Of the measures that have been introduced, 27 parallel the Nebraska law and seek to ban abortion beginning at 20 weeks. Two would ban abortions beginning at 18 weeks’ gestation. The remaining six would restrict abortions after 22 weeks. Twenty-nine of the bills contain the extremely narrow health exception included in the Nebraska law. The remaining six bills would permit a slightly broader exception, generally permitting abortion in cases where the woman’s mental health is threatened.
Five measures that mirror the Nebraska law by seeking to ban abortion at 20 weeks’ gestation except in extremely limited circumstances have received significant legislative consideration. Most notably, the Kansas legislature approved a bill that is now awaiting signature by Gov. Sam Brownback (R), a longtime abortion foe who was a champion of antiabortion causes during his 16-year tenure in the U.S. Congress. Similar measures were approved by a legislative chamber in Idaho, Indiana, Iowa and Oklahoma.
So far this year, legislators in 13 states have introduced 22 bills seeking to mandate that a woman obtain an ultrasound procedure before having an abortion.
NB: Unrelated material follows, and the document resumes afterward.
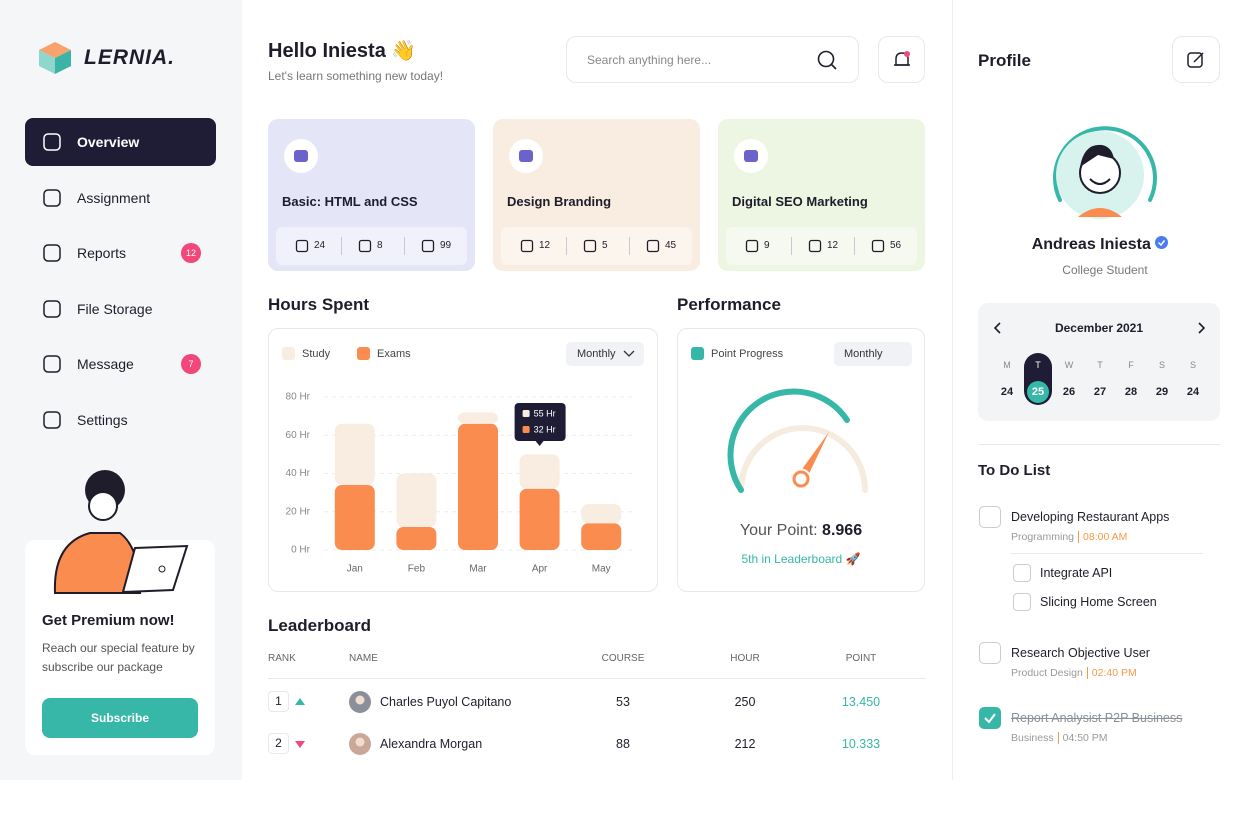  Describe the element at coordinates (102, 253) in the screenshot. I see `nav-item: Reports` at that location.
Bills in seven states (AL, IN, KY, MT, OH, RI and TX) are very similar to a law enacted last year in Oklahoma that requires a woman to undergo an ultrasound procedure, view the image and receive a verbal description of the fetus. Of these, proposals in Kentucky and Texas have been approved by a chamber of the legislature.
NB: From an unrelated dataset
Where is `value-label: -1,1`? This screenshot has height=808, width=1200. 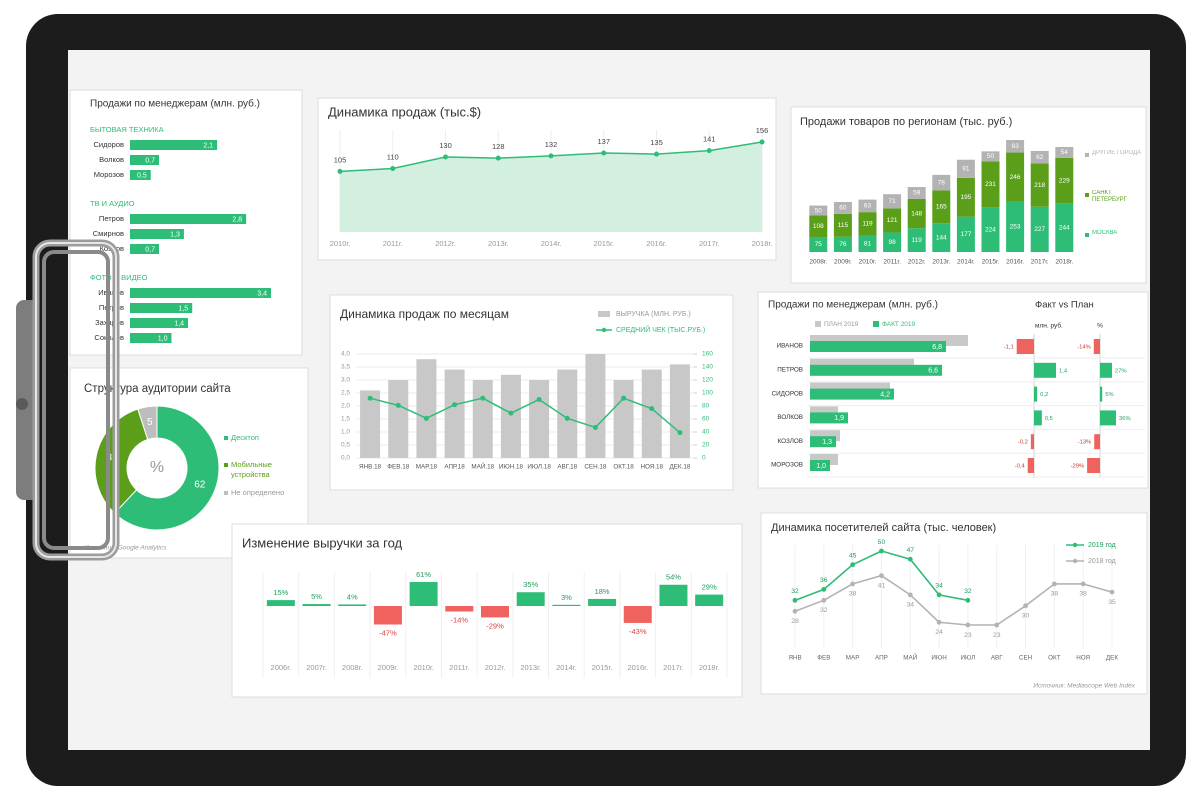 value-label: -1,1 is located at coordinates (1009, 348).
Bills in four other states (AZ, FL, MI, VA) as well as an additional measure in Texas would require the woman to have an ultrasound but then be given the option to view the image or hear the description. The bill in Texas has been approved by one house. (On April 2, the Arizona governor signed measures that require a provider to perform an ultrasound on a woman seeking an abortion and to offer her the option to view the ultrasound image, listen to a detailed description of it and to get a picture of the image.). Finally, bills in Arkansas and Connecticut would require provision of an ultrasound but would not mandate that the woman be given the option to view the image or hear a description.
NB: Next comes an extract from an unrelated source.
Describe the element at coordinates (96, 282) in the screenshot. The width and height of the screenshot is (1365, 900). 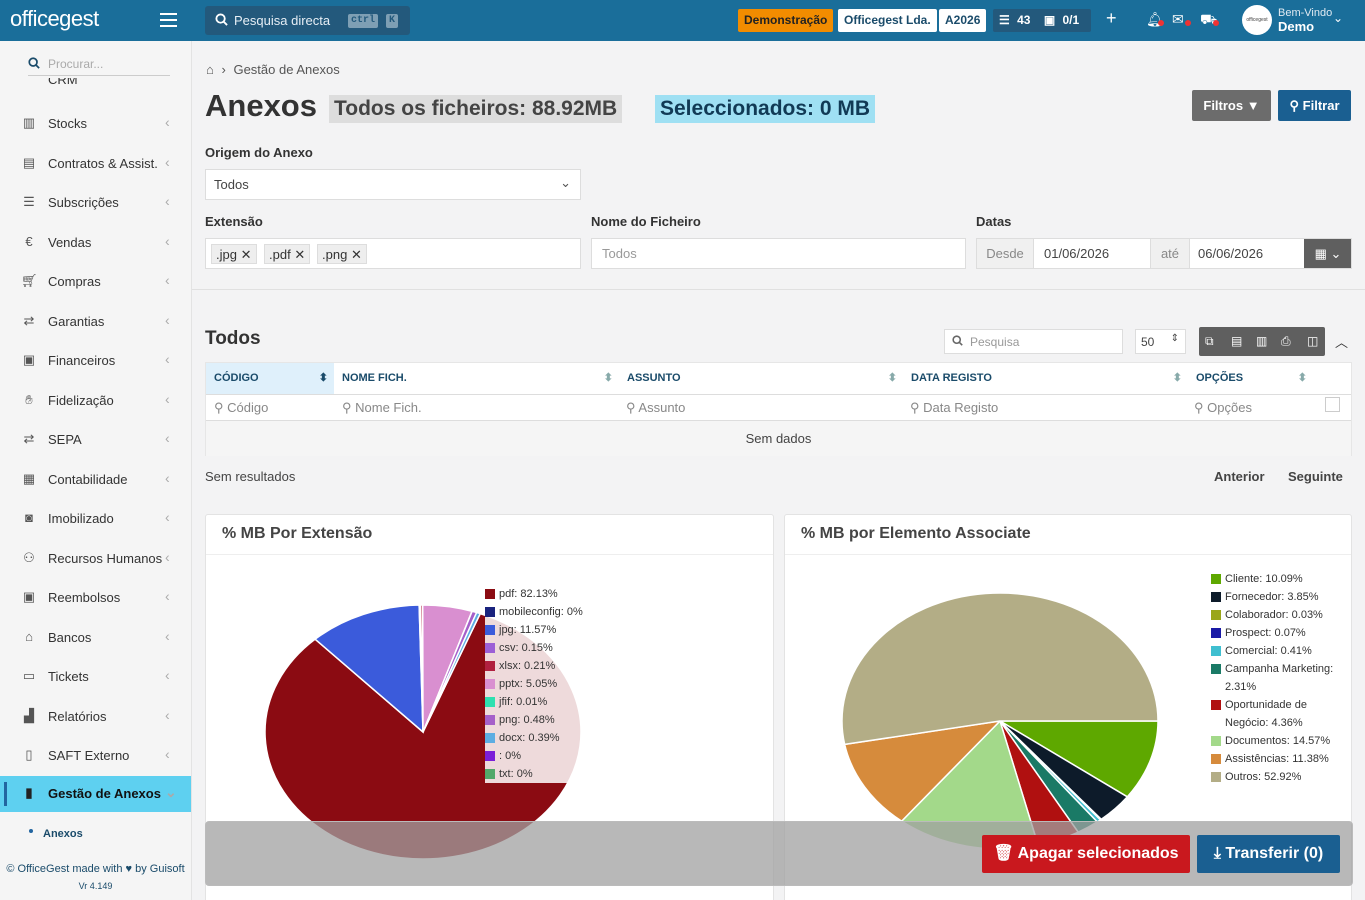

Moreover, the legislative proposals in Kentucky and Texas blurred the line between two previously separate issues: requiring an ultrasound prior to an abortion and imposing a waiting period on a woman seeking an abortion. Although the 2010 Oklahoma law had a waiting period, it required that only two hours elapse between the ultrasound and the abortion. The measure that was approved by the Senate in Kentucky would have required 24 hours between the two procedures; the House adjourned for the year before considering the measure. Two measures in Texas include waiting periods: one would mandate a 24-hour wait and the other would require that between 24 and 72 hours elapse; each of the bills has been passed by one house of the legislature, and conferees are working to resolve the differences between the two measures.